What are some upcoming trends for the next year?

Trends are rather fascinating. By the time we recognize a genre or a type of story as trending, it’s probably too late to identify it for writers—even if we want to be helpful! The time to begin writing in a trend is probably 12-plus months before a trend has been identified. I never read something or take on an author because I think the story fits into a trend. And I imagine that’s true for most agents. 

I also find it fascinating that as an agent, I’ll suddenly see a slew of similar-type stories cross the transom via query letters or sample pages—as if writers are somehow unconsciously tapping into some cultural zeitgeist all at the same time. Creative synchronicity in the world. 

So if the query inbox is the barometer of what might be starting to trend, then I would definitely say that in the adult fiction world, historical novels set in the World War II era, the Downton Abbey era, and stories set in the ’60s and ’70s are a strong possibility. I’m also seeing a lot of inventive concepts to try and capture that science-fiction or fantasy crossover market. 

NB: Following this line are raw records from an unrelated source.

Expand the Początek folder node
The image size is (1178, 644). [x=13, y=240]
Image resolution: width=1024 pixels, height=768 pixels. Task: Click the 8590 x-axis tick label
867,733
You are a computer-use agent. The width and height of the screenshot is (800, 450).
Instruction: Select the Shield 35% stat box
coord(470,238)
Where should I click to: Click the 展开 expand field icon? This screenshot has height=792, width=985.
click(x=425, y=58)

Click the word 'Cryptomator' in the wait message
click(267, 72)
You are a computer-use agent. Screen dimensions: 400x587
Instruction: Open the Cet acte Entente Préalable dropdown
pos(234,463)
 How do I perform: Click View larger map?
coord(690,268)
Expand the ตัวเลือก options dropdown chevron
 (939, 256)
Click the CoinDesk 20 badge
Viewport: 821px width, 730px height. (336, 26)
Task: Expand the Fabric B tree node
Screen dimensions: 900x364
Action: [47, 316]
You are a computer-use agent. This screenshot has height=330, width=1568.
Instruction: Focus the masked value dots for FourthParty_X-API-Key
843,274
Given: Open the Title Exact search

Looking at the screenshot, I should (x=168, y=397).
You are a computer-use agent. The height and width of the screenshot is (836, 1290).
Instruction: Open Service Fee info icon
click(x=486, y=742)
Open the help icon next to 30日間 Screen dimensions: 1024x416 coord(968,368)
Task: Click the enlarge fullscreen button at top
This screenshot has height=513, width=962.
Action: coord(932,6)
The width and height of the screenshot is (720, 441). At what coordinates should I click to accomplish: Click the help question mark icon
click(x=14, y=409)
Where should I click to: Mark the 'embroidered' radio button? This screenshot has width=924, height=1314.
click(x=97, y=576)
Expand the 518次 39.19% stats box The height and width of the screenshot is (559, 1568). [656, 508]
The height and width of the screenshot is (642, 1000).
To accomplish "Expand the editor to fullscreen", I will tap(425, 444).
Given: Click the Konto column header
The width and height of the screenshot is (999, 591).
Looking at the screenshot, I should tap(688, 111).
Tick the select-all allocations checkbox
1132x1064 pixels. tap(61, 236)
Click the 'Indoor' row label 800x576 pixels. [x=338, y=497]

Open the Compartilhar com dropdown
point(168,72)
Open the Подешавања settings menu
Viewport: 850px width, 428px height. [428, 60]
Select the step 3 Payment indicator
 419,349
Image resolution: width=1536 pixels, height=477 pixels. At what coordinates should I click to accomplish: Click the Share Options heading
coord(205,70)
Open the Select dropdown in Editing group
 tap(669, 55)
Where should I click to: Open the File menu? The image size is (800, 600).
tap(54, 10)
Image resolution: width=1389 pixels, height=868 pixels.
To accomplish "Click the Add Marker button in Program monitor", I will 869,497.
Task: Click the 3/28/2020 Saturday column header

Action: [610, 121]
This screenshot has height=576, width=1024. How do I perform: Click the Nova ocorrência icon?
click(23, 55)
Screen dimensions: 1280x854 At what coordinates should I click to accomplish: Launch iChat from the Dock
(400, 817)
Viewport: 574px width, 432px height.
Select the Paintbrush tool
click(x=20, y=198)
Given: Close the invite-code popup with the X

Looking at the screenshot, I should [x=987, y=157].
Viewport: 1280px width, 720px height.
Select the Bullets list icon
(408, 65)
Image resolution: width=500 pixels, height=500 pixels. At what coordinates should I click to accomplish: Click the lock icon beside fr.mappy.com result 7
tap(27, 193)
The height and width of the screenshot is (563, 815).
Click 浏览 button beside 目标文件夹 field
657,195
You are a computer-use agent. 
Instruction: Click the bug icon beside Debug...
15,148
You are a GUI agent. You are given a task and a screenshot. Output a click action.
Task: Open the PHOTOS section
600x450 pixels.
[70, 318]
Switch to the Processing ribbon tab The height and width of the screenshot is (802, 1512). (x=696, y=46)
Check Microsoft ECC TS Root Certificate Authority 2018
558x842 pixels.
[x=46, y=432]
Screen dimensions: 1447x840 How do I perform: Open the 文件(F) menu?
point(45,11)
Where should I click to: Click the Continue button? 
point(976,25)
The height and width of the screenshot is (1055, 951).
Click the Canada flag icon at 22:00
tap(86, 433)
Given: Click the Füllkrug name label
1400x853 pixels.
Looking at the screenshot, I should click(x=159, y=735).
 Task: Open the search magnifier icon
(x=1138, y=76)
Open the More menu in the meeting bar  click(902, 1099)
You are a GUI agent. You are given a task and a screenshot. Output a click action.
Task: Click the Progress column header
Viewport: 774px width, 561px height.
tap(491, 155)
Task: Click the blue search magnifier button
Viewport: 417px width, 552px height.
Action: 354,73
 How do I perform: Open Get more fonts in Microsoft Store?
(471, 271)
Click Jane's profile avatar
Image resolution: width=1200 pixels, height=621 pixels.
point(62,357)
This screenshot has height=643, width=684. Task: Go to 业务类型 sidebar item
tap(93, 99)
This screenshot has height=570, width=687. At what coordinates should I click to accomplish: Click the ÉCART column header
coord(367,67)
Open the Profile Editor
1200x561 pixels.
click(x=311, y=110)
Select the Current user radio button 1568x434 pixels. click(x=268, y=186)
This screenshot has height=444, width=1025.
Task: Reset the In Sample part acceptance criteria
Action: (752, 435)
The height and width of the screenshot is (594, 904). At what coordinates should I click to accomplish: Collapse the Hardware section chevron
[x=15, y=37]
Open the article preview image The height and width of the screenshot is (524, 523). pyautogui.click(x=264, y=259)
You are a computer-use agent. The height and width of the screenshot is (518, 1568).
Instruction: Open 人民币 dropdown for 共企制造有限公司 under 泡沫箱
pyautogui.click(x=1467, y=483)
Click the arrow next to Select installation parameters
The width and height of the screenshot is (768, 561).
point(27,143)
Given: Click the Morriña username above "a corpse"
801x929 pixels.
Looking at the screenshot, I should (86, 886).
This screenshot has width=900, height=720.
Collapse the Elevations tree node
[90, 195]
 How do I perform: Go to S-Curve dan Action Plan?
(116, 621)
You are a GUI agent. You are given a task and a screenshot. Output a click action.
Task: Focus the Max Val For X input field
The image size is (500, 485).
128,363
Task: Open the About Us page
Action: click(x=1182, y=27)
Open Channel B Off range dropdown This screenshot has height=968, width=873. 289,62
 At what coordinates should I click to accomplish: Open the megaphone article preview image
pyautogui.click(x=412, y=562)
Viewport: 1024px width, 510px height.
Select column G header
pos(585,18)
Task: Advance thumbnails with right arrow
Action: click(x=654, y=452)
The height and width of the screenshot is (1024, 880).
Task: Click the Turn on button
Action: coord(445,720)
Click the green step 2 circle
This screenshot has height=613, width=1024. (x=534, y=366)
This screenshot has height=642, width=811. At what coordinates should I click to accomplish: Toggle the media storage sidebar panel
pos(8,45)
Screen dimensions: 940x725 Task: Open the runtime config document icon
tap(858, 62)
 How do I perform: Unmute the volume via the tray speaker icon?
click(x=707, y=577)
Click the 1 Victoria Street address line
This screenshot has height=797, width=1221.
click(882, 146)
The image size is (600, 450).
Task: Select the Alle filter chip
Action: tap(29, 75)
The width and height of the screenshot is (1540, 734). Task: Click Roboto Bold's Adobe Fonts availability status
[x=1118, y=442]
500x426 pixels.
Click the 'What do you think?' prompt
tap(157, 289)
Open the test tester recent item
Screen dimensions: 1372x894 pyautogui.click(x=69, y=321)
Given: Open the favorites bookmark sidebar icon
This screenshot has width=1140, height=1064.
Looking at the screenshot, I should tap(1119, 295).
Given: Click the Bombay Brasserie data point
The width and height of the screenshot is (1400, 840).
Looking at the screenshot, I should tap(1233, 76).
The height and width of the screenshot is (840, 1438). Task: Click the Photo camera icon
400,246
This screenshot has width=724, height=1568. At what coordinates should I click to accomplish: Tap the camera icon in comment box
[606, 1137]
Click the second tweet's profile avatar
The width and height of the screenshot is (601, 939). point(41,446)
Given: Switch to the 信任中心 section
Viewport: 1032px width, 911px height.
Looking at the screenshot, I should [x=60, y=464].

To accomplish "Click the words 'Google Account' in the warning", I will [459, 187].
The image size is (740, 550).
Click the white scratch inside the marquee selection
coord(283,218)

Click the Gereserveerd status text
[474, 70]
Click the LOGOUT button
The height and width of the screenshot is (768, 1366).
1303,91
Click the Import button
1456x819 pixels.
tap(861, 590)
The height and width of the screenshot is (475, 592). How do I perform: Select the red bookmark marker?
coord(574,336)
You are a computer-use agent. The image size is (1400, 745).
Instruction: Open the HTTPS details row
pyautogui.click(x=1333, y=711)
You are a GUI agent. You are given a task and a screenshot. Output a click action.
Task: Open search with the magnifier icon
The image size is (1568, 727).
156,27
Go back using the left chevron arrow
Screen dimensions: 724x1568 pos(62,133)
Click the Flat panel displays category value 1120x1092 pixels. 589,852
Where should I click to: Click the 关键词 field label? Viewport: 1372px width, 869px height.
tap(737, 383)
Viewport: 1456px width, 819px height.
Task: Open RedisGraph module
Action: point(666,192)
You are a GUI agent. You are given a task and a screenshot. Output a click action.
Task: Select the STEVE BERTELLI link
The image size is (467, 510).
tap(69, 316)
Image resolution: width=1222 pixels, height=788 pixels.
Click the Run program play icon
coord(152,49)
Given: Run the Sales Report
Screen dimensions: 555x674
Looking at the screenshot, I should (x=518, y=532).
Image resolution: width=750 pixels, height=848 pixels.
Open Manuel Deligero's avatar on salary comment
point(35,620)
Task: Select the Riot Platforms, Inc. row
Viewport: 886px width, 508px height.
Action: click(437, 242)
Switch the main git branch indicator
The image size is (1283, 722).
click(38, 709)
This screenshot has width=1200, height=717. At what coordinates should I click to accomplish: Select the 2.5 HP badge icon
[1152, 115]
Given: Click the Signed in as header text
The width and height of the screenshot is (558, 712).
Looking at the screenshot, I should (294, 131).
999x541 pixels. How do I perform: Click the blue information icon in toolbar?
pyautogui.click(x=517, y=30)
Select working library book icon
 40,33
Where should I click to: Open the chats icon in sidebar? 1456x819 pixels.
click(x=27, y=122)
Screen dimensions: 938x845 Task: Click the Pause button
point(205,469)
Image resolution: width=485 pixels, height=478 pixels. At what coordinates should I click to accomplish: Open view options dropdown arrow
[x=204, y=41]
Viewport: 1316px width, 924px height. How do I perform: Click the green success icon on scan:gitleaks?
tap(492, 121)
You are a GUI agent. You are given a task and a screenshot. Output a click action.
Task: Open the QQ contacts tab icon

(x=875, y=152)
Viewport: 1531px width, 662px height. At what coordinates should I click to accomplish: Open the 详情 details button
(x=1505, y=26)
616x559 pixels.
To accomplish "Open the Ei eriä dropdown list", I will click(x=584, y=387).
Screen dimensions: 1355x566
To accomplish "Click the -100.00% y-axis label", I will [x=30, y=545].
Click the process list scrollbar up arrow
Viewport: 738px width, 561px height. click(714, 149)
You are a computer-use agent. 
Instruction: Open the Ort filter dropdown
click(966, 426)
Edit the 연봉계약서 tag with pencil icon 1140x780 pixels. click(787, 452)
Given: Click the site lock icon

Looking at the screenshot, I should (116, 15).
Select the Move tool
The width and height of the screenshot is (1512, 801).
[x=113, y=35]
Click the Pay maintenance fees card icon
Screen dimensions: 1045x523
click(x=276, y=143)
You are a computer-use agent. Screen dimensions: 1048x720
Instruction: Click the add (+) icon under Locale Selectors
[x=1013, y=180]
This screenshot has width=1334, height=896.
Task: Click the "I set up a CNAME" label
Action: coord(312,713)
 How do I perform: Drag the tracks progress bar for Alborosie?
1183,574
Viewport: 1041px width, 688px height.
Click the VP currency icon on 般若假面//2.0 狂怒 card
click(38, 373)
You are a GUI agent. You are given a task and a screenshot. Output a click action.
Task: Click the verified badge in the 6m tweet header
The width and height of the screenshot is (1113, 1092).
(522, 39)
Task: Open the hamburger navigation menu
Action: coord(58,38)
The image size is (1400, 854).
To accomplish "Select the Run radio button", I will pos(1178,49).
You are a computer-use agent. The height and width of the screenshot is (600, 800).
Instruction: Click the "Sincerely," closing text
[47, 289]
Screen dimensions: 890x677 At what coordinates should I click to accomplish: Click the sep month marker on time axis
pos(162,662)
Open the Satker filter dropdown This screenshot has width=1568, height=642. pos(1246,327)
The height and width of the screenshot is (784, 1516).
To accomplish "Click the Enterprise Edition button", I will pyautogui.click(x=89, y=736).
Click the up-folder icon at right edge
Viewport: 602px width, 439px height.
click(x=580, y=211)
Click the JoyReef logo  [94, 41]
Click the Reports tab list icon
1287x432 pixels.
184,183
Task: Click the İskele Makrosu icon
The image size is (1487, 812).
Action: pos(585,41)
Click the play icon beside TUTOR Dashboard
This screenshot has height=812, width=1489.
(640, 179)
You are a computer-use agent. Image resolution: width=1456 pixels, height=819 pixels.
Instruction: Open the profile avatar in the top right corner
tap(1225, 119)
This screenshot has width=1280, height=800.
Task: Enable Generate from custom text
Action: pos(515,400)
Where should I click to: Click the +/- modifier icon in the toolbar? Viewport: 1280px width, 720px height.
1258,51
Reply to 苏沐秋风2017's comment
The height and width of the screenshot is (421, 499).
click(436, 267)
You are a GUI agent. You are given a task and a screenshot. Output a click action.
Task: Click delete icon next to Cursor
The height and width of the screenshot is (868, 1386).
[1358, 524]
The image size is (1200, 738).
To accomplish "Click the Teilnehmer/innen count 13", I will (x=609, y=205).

In young adult, if the query inbox is any indication, realistic contemporary stories are trending, and thrillers and horror stories could easily begin to trend. YA fantasy is also staying strong—or at least writers are still interested in writing all kinds of stories in this genre. 

What book/genre/topic would you like to see cross your transom?

Any story that partners literary writing with genre. I’m just a sucker for that kind of writing marriage. As my current client list indicates, I’m also on the lookout for stories that shine a light on the American experience through a multicultural lens. 

I represent Jamie Ford, Marie Lu, Stacey Lee, Monica Trasandes, Marcia Wells, Simone Elkeles and Kim Reid. Heck, almost every single one of my authors fits this criteria.

What topic don’t you ever want to see again?

Any time I think I’m tired of a certain genre that’s trending, something lands in my inbox that upsets that assumption. If I had followed the idea of saying I never wanted to see a certain topic again, I may never have represented authors such as an Ally Carter, Gail Carriger, Kristen Callihan and Hugh Howey

I’ll never say never. 

What is unique about your corner of the publishing industry?

It’s indeed unique, as my corner of the publishing world [in Denver] looks out at the Rocky Mountains and not at New York City skyscrapers. In fact, I’ve never worked in New York City publishing. I established my agency in 2002, and it’s always been located in the West. 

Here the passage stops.